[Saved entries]
--- begin ---

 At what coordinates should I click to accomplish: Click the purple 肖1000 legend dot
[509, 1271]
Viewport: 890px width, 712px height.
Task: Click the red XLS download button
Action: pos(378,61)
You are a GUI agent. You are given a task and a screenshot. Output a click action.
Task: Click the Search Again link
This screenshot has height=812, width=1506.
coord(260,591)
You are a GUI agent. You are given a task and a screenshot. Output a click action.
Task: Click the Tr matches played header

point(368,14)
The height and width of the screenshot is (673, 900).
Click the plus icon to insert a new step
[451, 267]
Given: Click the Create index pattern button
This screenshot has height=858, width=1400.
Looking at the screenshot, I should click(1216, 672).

--- end ---

- **GIVEN REQUEST**
Convert every line of the material into a JSON list of strings, one string per line, leaving out blank lines.

- **SOLUTION BELOW**
[
  " At what coordinates should I click to accomplish: Click the purple 肖1000 legend dot",
  "[509, 1271]",
  "Viewport: 890px width, 712px height.",
  "Task: Click the red XLS download button",
  "Action: pos(378,61)",
  "You are a GUI agent. You are given a task and a screenshot. Output a click action.",
  "Task: Click the Search Again link",
  "This screenshot has height=812, width=1506.",
  "coord(260,591)",
  "You are a GUI agent. You are given a task and a screenshot. Output a click action.",
  "Task: Click the Tr matches played header",
  "point(368,14)",
  "The height and width of the screenshot is (673, 900).",
  "Click the plus icon to insert a new step",
  "[451, 267]",
  "Given: Click the Create index pattern button",
  "This screenshot has height=858, width=1400.",
  "Looking at the screenshot, I should click(1216, 672)."
]